**What is needed**
Report how many lines of the entries contain the string "screenshot", with case counting, and give only the number.

------

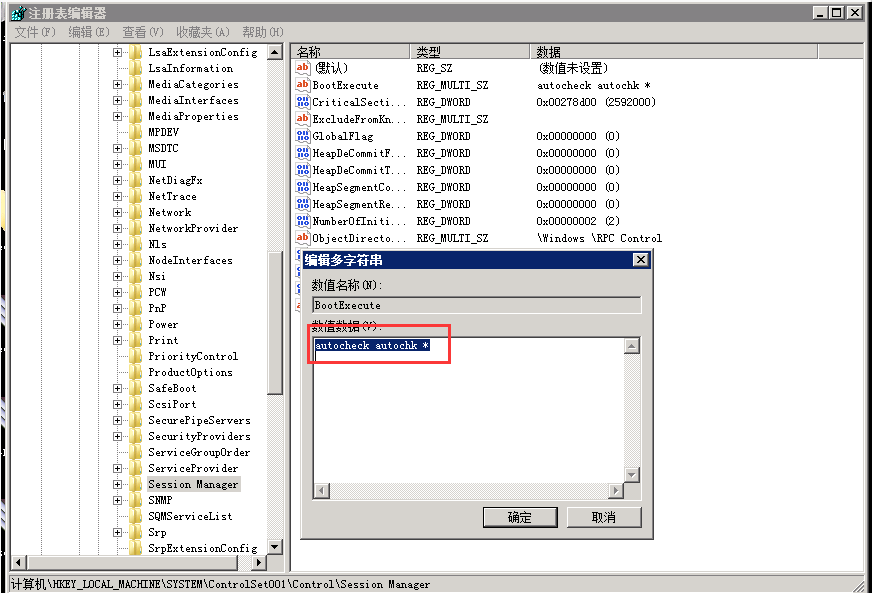
Task: Expand the SecurePipeServers key
Action: (117, 420)
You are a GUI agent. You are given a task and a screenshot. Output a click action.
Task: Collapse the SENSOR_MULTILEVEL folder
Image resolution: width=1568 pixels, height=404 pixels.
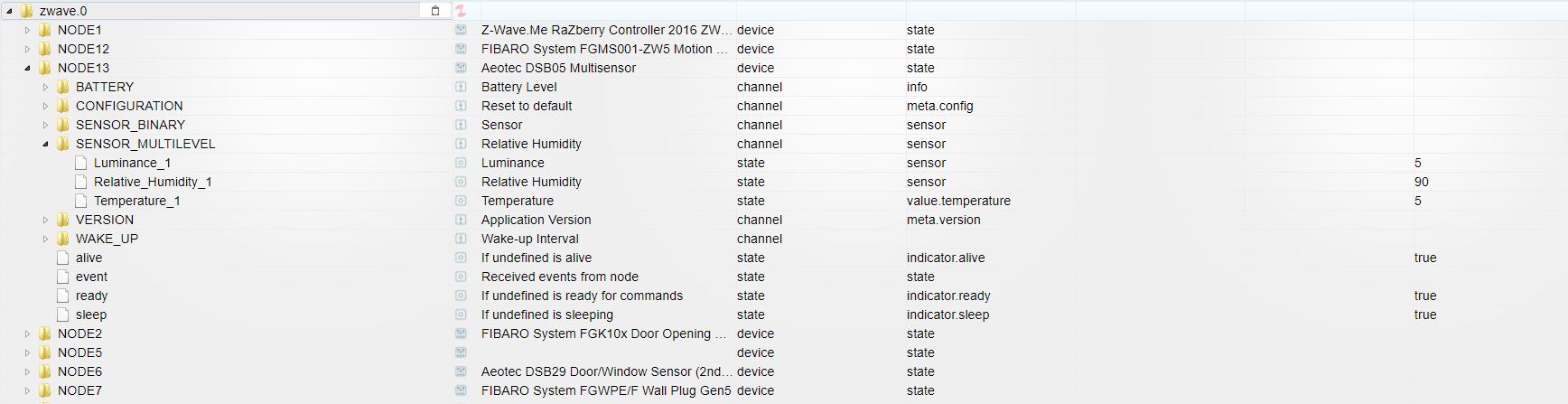(45, 144)
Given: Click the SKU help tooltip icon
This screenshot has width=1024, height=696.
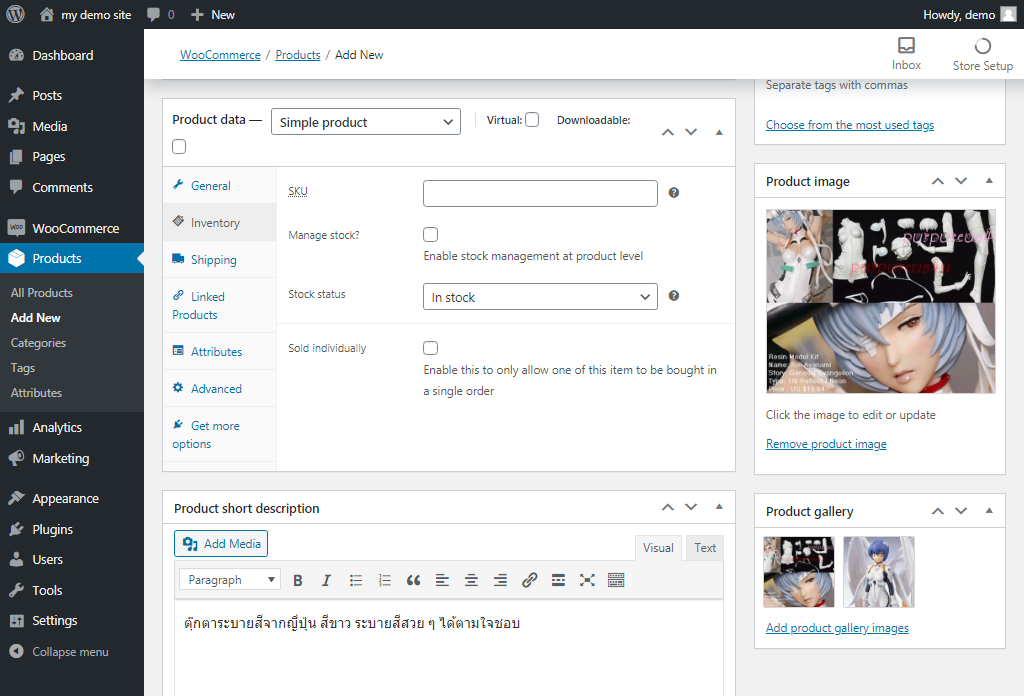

------

**Result of this exercise**
2